A comment by Qiaochu Yuan on another post had the same idea, but explicitly stated that he didn't know where to find such a treatment. The passage that mainly sums up what I'm looking for is : 

" learn some model-independent things that ought to be true in all models of (∞,1)-categories (e.g. formal statements about the behavior of homotopy limits and colimits)"
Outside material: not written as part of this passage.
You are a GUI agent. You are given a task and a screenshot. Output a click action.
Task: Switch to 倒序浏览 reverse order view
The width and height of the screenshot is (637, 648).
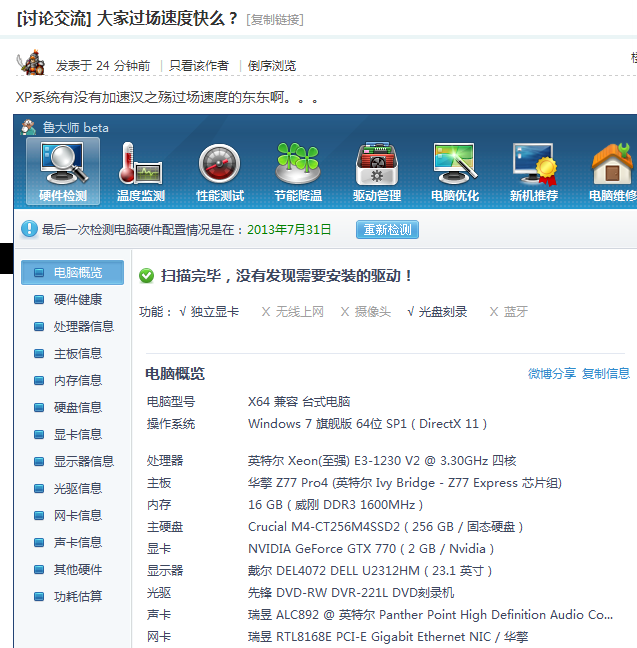[x=272, y=66]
I would add "behavior of functor categories, adjoints, (Kan extensions if they make sense ?)" and other nifty $1$-categorical stuff, done homotopically. Emily Riehl's model-independent approach has been mentioned a bunch of times, but when I tried to see what it was about (the title sounded promising) I realized that it relied (I don't know how heavily, but at least it required some stuff) on the already existing theory of $\infty$-categories, which I would therefore have to learn (with the afore-mentioned intricacies) before learning this model-independent treatment, which would defeat (some of) the purpose of learning the model-independent story (I guess a subquestion would be : how much of "model-dependent" $\infty$-category theory does one have to go through before reading Riehl's approach ?)
Is there such a treatment ? 
To be more precise, I would be fine with a document that says stuff like "this works well because we can check it simplicially" and then moves on to build on these "simplicial stones hidden under the rug" and actually do some proofs that are more "categorical" in a sense, based on these accepted principles. 
 A: No, there's no such treatment, if Riehl-Verity doesn't work for you. You can learn certain aspects of the theory by reading about derivators, such as in Moritz Groth's thesis. But this is not by any means a replacement for reading Riehl-Verity or Lurie. There is no known way to get a fully functioning treatment of homotopy coherent category theory without some use of simplicial stuff. This is basically natural, since $(\infty,1)$-categories are categories weakly enriched in homotopy types and simplicial sets are the best behaved way of modeling those. Ideally you would really just be working with raw homotopy types, but at that point you're probably working in homotopy type theory and no such treatment of higher category theory is anywhere close to extant. Riehl and Shulman have a relevant paper but I doubt one can understand it without some comfort with the intended model in bisimplicial sets.
EDIT: To answer the sub-question, the intention of Riehl and Verity's work is that one should be able to read it without prior exposure to higher category theory. I don't personally know anyone who's read it from that stage, so I can't guarantee that there aren't hidden challenges.